Information on the SES of the individual was not included in the ECRPC. The SES may be inferred from the general sociodemographic composition of the area of residence of a patient (geocoding) using census-derived information. The smaller the chosen area of residence, the more homogeneous it is in terms of its sociodemographic composition.56 Each health center of the MRPHS provides assistance to people living in its area of influence, ranging in size from 5000 to 25 000 patients. A deprivation index based on census data of 2001 was used to assign SES to each patient. This deprivation index includes 5 indicators, related to work (unemployment, manual, and casual workers) and education (insufficient education, considered overall and in young people).57 The corresponding quartile of the deprivation index was assigned to each health center and, by extension, to the patients assisted in it.

Statistical Analysis

Descriptive analysis was performed on the population characteristics, stratified by gender.

Incidence density rates (IDR) were calculated considering the follow up time for each person until the onset date of HZ, when it occurred, until the end of follow up, i.e: death date or date of exit of the IHC database, or until the end of the study in the remaining cases. IDR were expressed as cases of HZ per 1000 person-years.

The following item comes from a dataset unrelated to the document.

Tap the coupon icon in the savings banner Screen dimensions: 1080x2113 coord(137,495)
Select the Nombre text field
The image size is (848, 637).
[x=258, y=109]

Bivariate and multivariate robust Poisson regressions were performed to identify the factors associated with incident HZ cases. The factors analyzed were age, origin, SES, and presence of the following medical conditions: asthma, COPD, ischemic heart disease, heart failure, other cardiovascular diseases, diabetes, HIV-infection/AIDS, other immunodeficiency, and cancer. Models for men and women were analyzed separately. Results from Poisson regression analyses are expressed as incidence rate ratios (IRR) with 95% confidence intervals (95% CI). Statistical significance was set at P < 0.05. Analyses were performed with SPSS 21.0 software.

The prior consent of patients and approval by an ethics committee were not required, given the characteristics of the study and the current legislation. Patient information is available for scientific purposes, with the right to privacy fully guaranteed. Access to medical records for research purposes requires patients' personal identification data to be kept separate from clinical data, so as to ensure anonymity.

Disclosure of Potential Conflicts of Interest

No potential conflicts of interest were disclosed.